Pixel coordinate grounding data:
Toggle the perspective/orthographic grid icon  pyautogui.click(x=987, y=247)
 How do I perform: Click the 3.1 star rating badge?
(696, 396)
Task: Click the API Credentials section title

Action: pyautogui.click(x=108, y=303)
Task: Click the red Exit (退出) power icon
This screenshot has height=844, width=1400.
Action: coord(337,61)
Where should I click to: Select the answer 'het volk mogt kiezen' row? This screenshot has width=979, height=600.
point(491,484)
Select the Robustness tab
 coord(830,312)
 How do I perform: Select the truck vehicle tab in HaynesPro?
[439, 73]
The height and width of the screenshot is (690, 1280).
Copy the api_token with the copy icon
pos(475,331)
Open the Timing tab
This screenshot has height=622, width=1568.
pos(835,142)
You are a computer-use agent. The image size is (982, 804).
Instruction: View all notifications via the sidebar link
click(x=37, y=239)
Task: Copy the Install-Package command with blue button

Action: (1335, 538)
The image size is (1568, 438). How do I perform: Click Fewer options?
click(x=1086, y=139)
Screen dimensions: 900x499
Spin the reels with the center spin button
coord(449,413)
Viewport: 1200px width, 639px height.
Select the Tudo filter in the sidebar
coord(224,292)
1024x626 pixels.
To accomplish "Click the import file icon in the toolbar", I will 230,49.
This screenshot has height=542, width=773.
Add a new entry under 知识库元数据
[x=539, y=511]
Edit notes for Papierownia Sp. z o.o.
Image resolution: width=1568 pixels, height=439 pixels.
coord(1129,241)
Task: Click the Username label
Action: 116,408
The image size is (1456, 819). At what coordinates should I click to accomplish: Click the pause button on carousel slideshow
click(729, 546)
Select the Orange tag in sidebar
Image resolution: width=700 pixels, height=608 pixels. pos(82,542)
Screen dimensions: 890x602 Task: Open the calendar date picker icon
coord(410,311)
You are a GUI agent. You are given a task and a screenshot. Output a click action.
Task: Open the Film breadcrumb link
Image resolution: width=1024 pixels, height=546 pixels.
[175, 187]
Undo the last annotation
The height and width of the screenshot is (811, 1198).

● **PROBLEM DETAILS**:
Which lines of the data contain "agent"? Copy them all.

● **FINISHED EXERCISE**:
You are a computer-use agent. The image size is (982, 804).
You are a GUI agent. You are given a task and a screenshot. Output a click action.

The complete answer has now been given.